Human Rights Watch pede que China, Índia e Nepal permitam protestos

Agência EFE

WASHINGTON - O grupo de defesa dos direitos humanos Human Rights Watch (HRW) reivindicou nesta sexta-feira aos Governos da China, Índia e Nepal que permitam a realização pacífica de manifestações em favor do Tibete e libertem as pessoas detidas nos protestos dos últimos dias.

Sophie Richardson, diretora da HRW para a Ásia, disse em comunicado que 'em vez de prender manifestantes pacíficos por que os Governos não se reúnem com eles e tentam responder a seus pedidos?'.

A declaração de Richardson aconteceu antes que se soubesse hoje que pelo menos dois manifestantes morreram em Lhasa, a capital tibetana, em conseqüência dos disparos efetuados pela Polícia chinesa.

No dia 10 de março centenas de monges budistas começaram a se manifestar no Tibete para comemorar o aniversário da rebelião de 1959 contra as autoridades de Pequim.

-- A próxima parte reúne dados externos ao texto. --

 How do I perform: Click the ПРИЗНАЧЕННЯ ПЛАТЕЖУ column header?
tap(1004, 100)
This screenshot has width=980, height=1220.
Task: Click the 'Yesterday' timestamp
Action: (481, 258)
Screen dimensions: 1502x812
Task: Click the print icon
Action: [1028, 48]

Essa rebelião acabou com a fuga para o exílio de cerca de 100.000 tibetanos, entre eles seu líder espiritual, o Dalai Lama, que vive em Dharamshala, no estado indiano de Himachal Pradesh (norte).

O HRW disse que os monges, procedentes dos mosteiros Drepung e Sera, também se manifestaram nas ruas de Lhasa para protestar contra as restrições religiosas impostas por Pequim e pedir a libertação dos monges detidos.

Richardson afirmou que 'as manifestações pacíficas são protegidas pelas leis internacionais e locais, devendo ser permitidas, não reprimidas violentamente'.

- As ruas da capital tibetana estão sendo testemunhas da maior onda pacífica de dissidência contra o controle chinês nas últimas duas décadas.

O que é incomum é a dura repressão de protestos similares na Índia e Nepal, o que faz pensar que a China está pressionando estes países para silenciar os tibetanos - acrescentou Richardson.